I’m naive about many religious customs, I’ll admit.  But I’ve never heard that marriage has been an impediment to those 20% of priests doing their jobs.  If being married were a problem, the Church would have cut those married priests loose, right?  But they are still priests.

Despite the good productivity of all of those married priests, the Catholic church adamantly refuses to allow unmarried priests to get married.  What’s really going on?  I can almost predict that Jason Rayl would (correctly) jump in to remind me that the church sees the human body as naughty–especially the sex organs–and they just can’t bear to think of the remaining 80% of their priests doing those naughty kinds of things.  Those priests might find it pleasurable to have sex with a woman.  And then … and then… they might do it again and again.  And then–God forbid–the nuns would want it too.  These disturbing thoughts would certainly keep the highest ranking clergy up all night, soaking in their own panicky sweat, pondering the images of their subordinates home in their cozy beds cuddling with their spouses. Despite the fact that this sort of thought didn’t apparently bother St.

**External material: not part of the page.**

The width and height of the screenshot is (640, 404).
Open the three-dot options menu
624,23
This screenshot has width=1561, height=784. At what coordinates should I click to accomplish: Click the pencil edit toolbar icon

Peter, who was married.

Or is it that the high clergy can’t bear to think of all of those priests being influenced by wives?  Good grief!  Those wives might convince their priests husbands that it’s OK to use birth control to decide when and if to have babies.  They might convince their husbands that women shouldn’t be second-class citizens in the church.  And Jesus said (somewhere, I’m sure) that women are “second-class citizens.”  I think it’s somewhere in St. Paul’s writings.

It wasn’t until 1139, with the Second Lateran Council, that celibacy was made mandatory for all priests.  But there were many exceptions to that rule.  Quite a few “exceptional” popes, as it turns out.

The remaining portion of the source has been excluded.